The tropical outlook is currently live. It displays a map that tracks weather systems in the Atlantic, Caribbean and Eastern Pacific regions. As of Tuesday, 18 May, the site read, “Tropical cyclone activity is not expected during the next 48 hours,” while displaying a blank map of the Atlantic basin.
Although the NHC has moved up its tropical outlook, Powery said the NWS would not be issuing any additional preseason storm-tracking tools or devices unless it becomes necessary.
“We already have internal practices that take into account any tropical wave, weather inside or outside the Caribbean basin,” said Powery. “We monitor those tropical waves on a daily basis and issue warnings and advisories as necessary. So, we will not be issuing anything outside of what is standard practice.”

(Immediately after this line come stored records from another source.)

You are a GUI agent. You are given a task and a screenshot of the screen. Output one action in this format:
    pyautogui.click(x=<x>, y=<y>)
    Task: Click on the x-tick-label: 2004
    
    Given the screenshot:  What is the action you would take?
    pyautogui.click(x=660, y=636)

Climatological shift results in higher storm averages
Each year the six-month Atlantic hurricane season runs from 1 June to 30 Nov. Previously, the climatological range which was used to calculate the storm average spanned from 1980 to 2010. During that time, the season average was 12 named storms and six hurricanes, three of which were expected to become major hurricanes.
“The climatological average was changed in January, so it now runs from 1991 to 2020,” said Powery. “The change in the range has also resulted in an increase in the season average, which is now 14 named storms, seven hurricanes and three major hurricanes.”
Despite increase in the hurricane season average, forecasters are still calling for an above- average hurricane season. In their April pre-season predictions, forecasters called for 17 named storms, including eight hurricanes.
The NHC is expected to release an updated forecast on 20 May.